In what would appear to be a strategic shift, the organization leading an effort to open more charter schools in LA Unified now intends to expand its mission to support traditional public schools that serve low-income children.
The organization, incorporated as Great Public Schools Now, is an outgrowth of a plan by the Broad and other foundations to create enough new charter schools to serve half of the district student population within eight years.
The foundations’ initial plan, articulated through a draft proposal over the summer, did not include consideration of investment in traditional district schools. But the plan now under development has been widened to include a goal of investing in pilot, magnet and other high-performing district schools that have large numbers of children receiving free and reduced-price lunch.
“In one of the early meetings, the idea was raised, and people said, ‘Definitely, let’s do it’ “ said Anita Landecker, the interim executive director of Great Public Schools Now. “I don’t know how yet; it hasn’t been worked out, but there is an interest in helping high-quality schools that serve low-income kids.”

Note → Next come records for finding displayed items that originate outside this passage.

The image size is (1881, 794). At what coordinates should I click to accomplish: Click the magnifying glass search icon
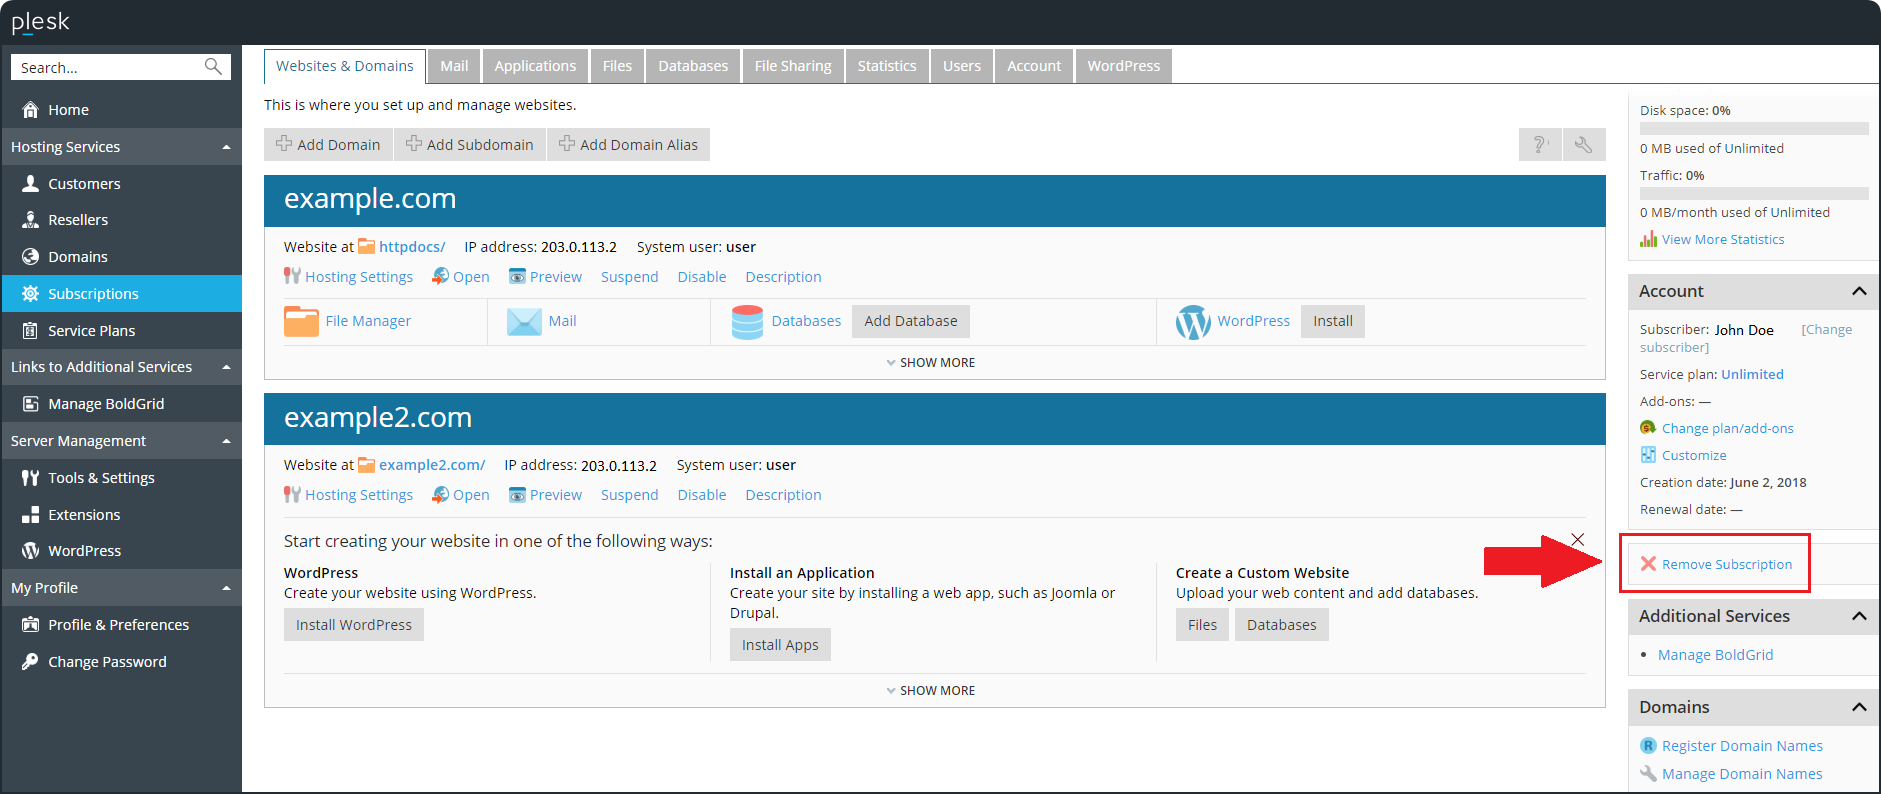point(213,67)
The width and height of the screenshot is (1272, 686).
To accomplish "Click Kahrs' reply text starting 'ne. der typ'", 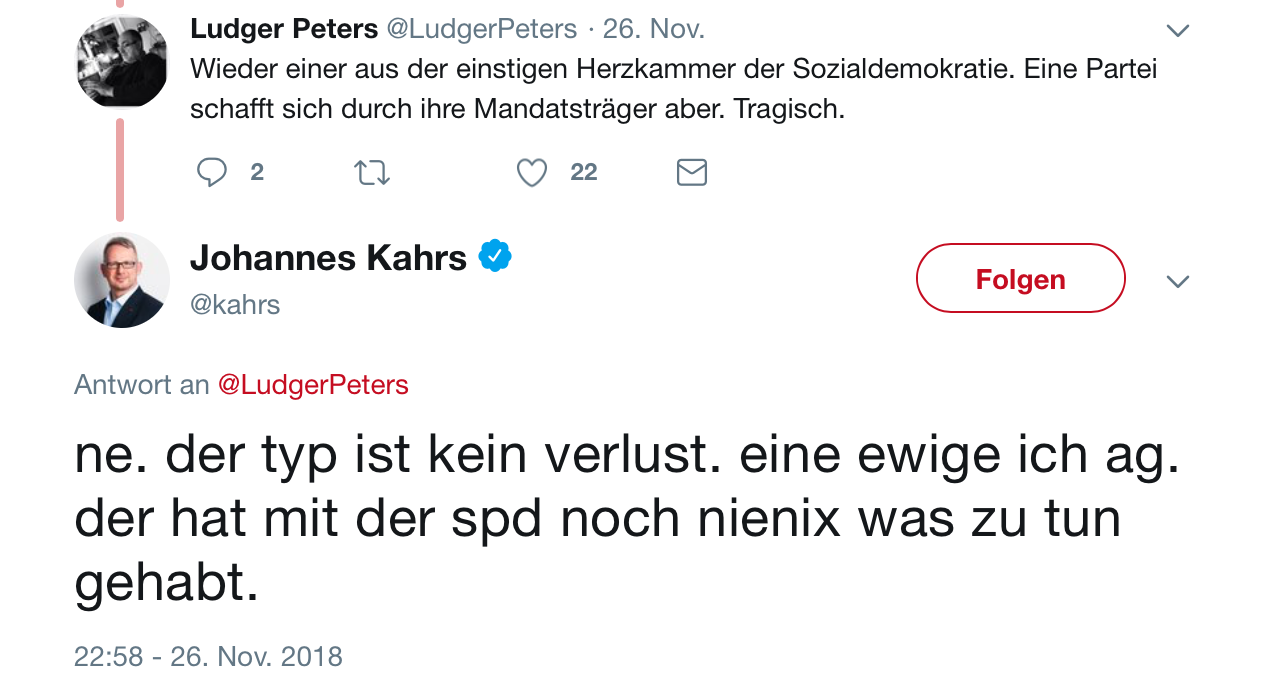I will click(626, 518).
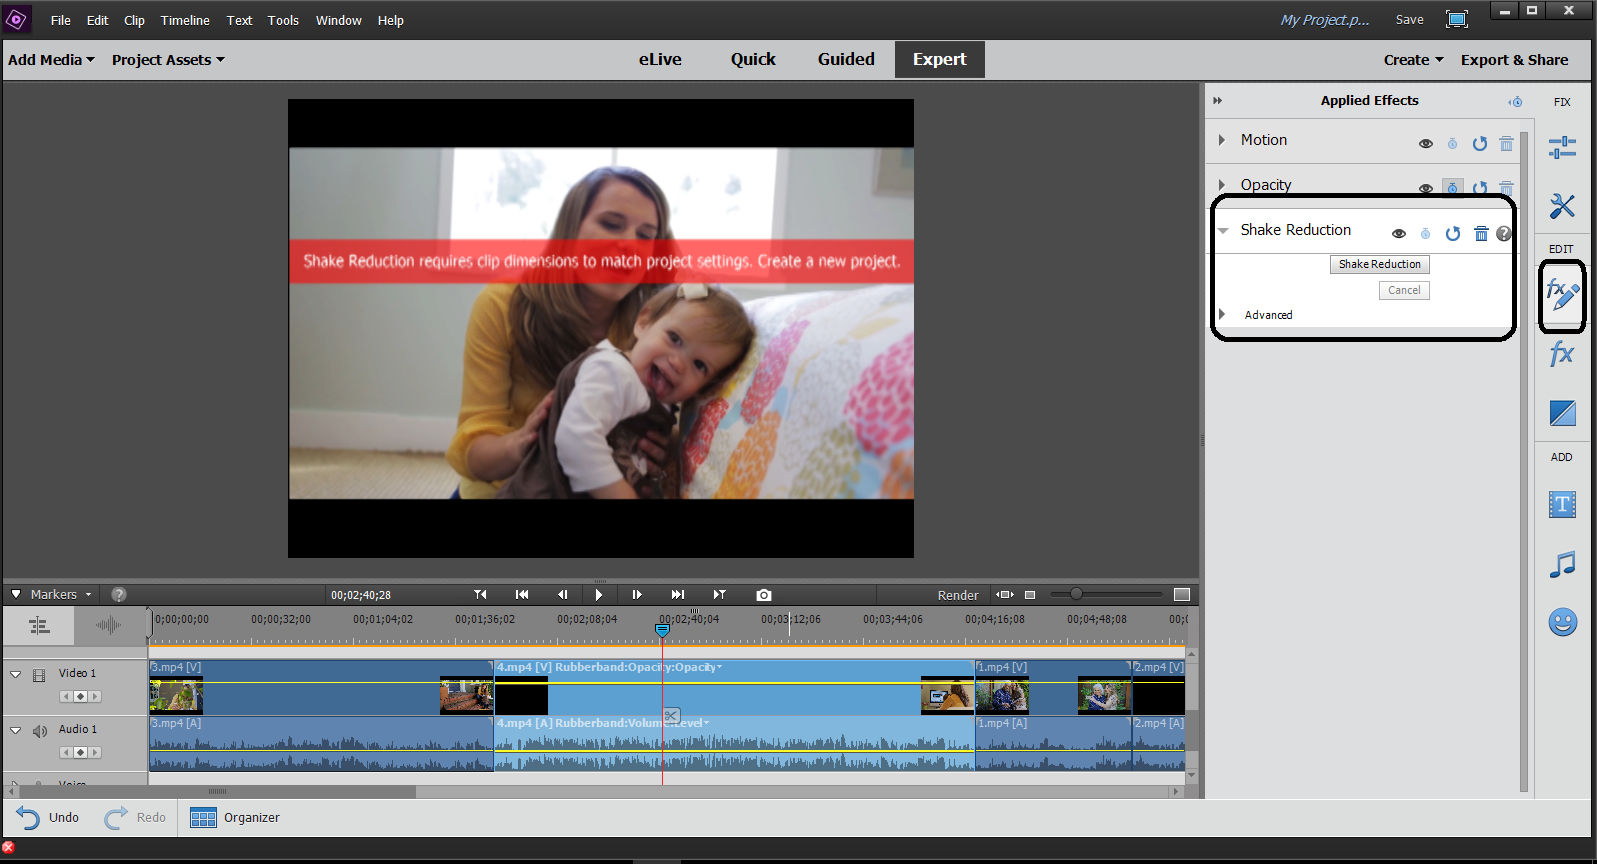The width and height of the screenshot is (1597, 864).
Task: Toggle Shake Reduction effect visibility eye
Action: pyautogui.click(x=1399, y=234)
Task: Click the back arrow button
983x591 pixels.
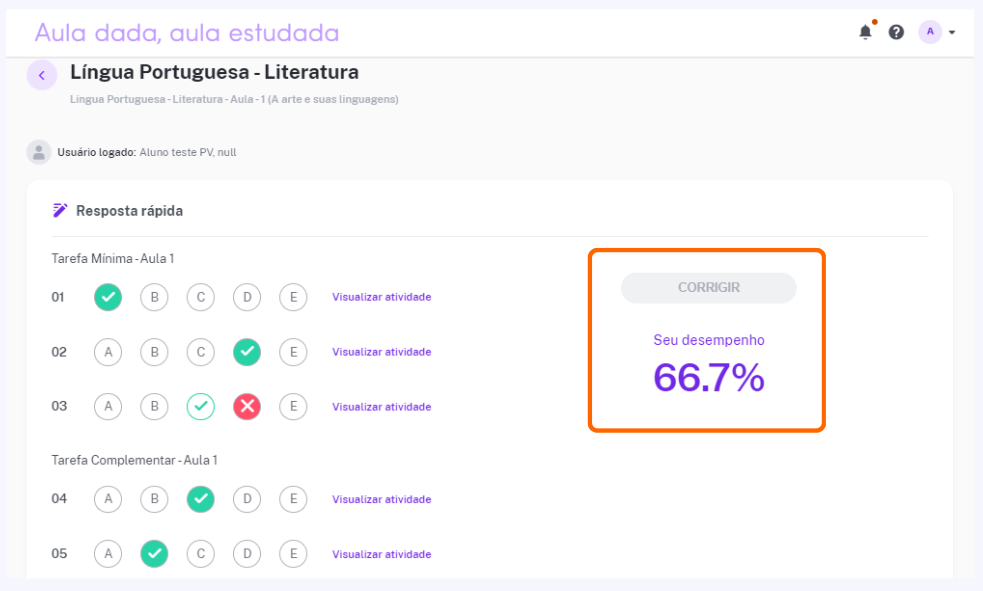Action: [41, 75]
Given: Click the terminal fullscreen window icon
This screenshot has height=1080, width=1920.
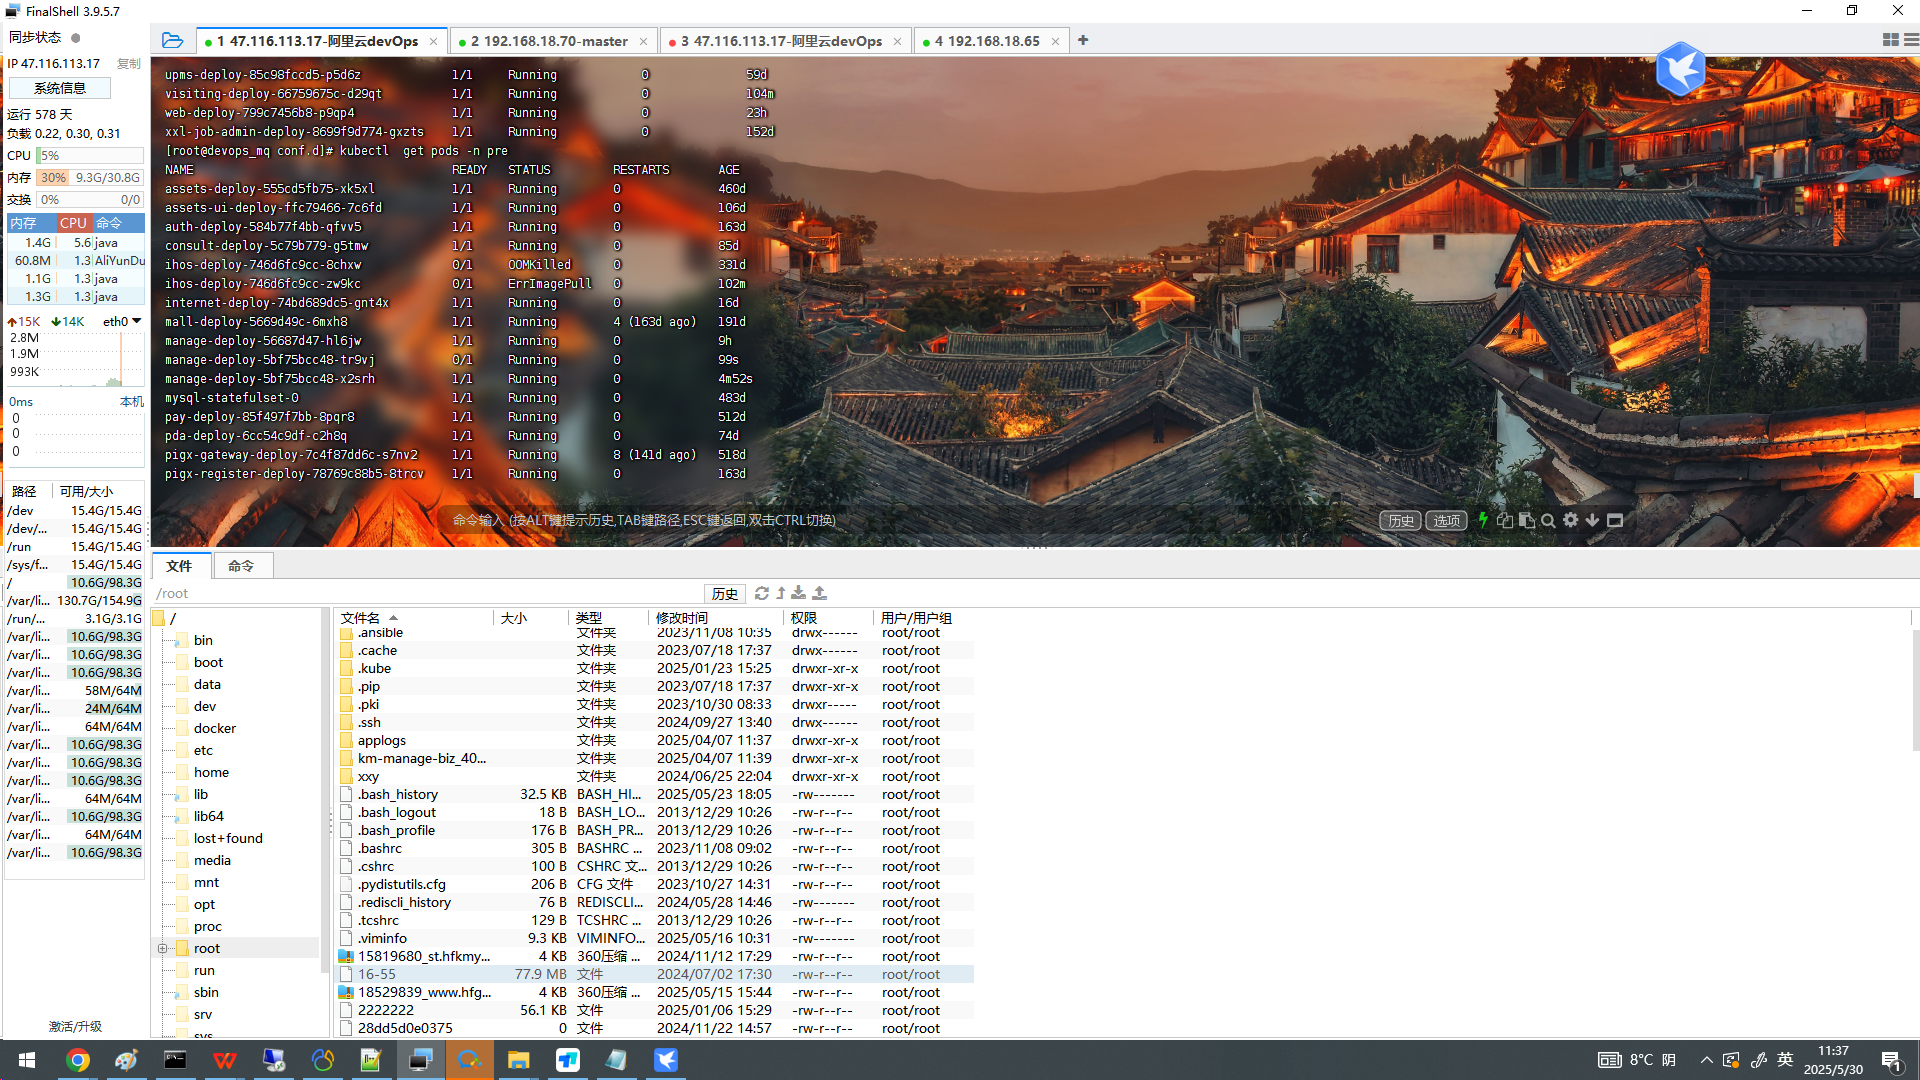Looking at the screenshot, I should click(1615, 520).
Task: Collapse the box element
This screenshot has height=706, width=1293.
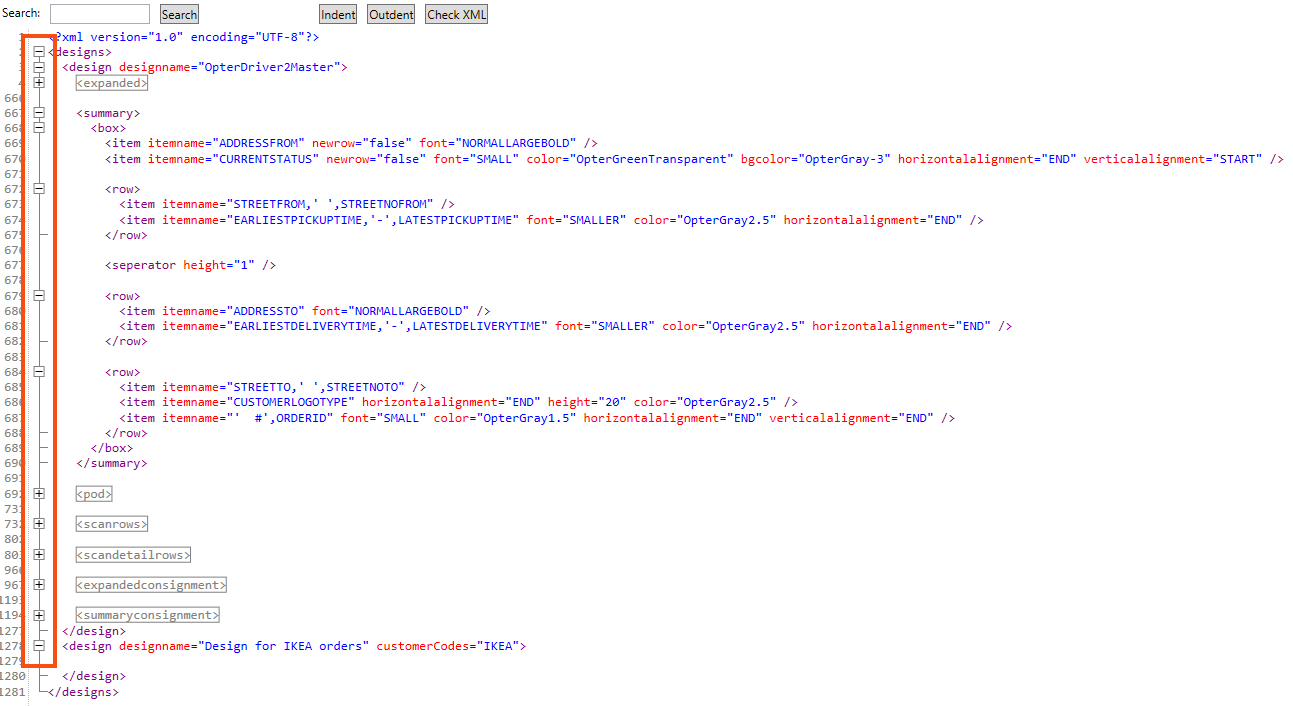Action: coord(39,128)
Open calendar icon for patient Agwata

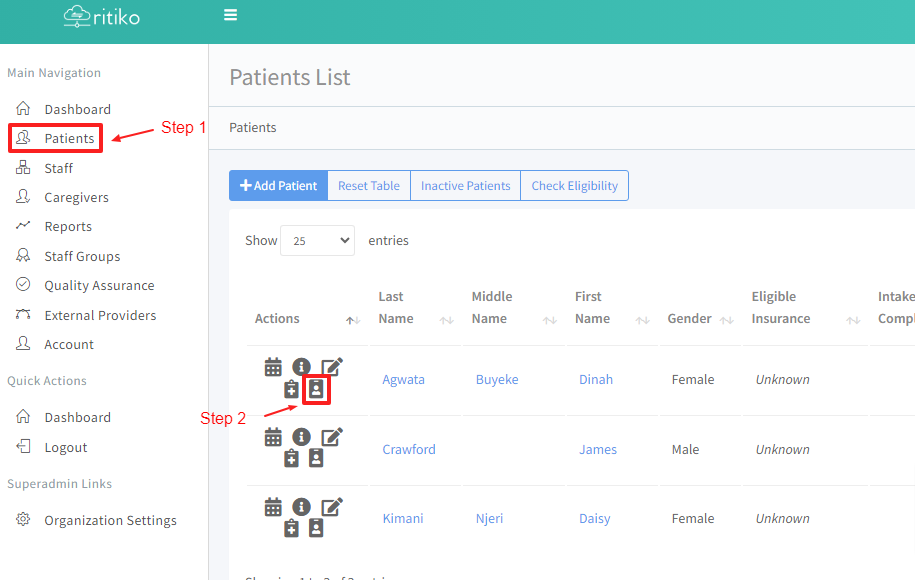[x=273, y=367]
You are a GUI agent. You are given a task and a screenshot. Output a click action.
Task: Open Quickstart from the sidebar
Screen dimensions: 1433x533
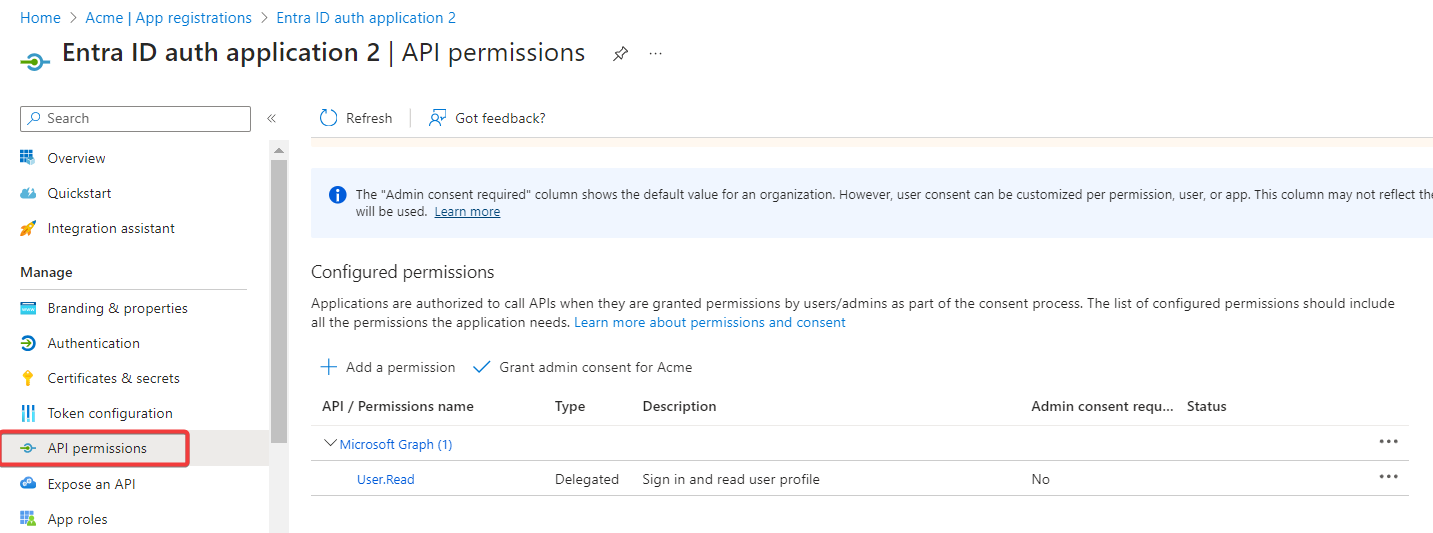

The willingness of the group to invest in district schools comes in some measure as a response to widespread criticism of the original Broad plan. Opponents, including members of the district school board and the LA teachers union, UTLA, have attacked the proposal as dangers for public education that would cost the district programs and jobs and leave half the student population with inferior assets.
Board President Steve Zimmer, perhaps the most critical of the seven board members, dismissed it as a “some kids, not all kids” plan that he would fiercely oppose.
Landecker described the new approach as an effort that would blunt some of the criticism even as the major thrust of the effort remains adding charter schools to satisfy the growing public demand for them and reducing the long lists of students on waiting lists to get in.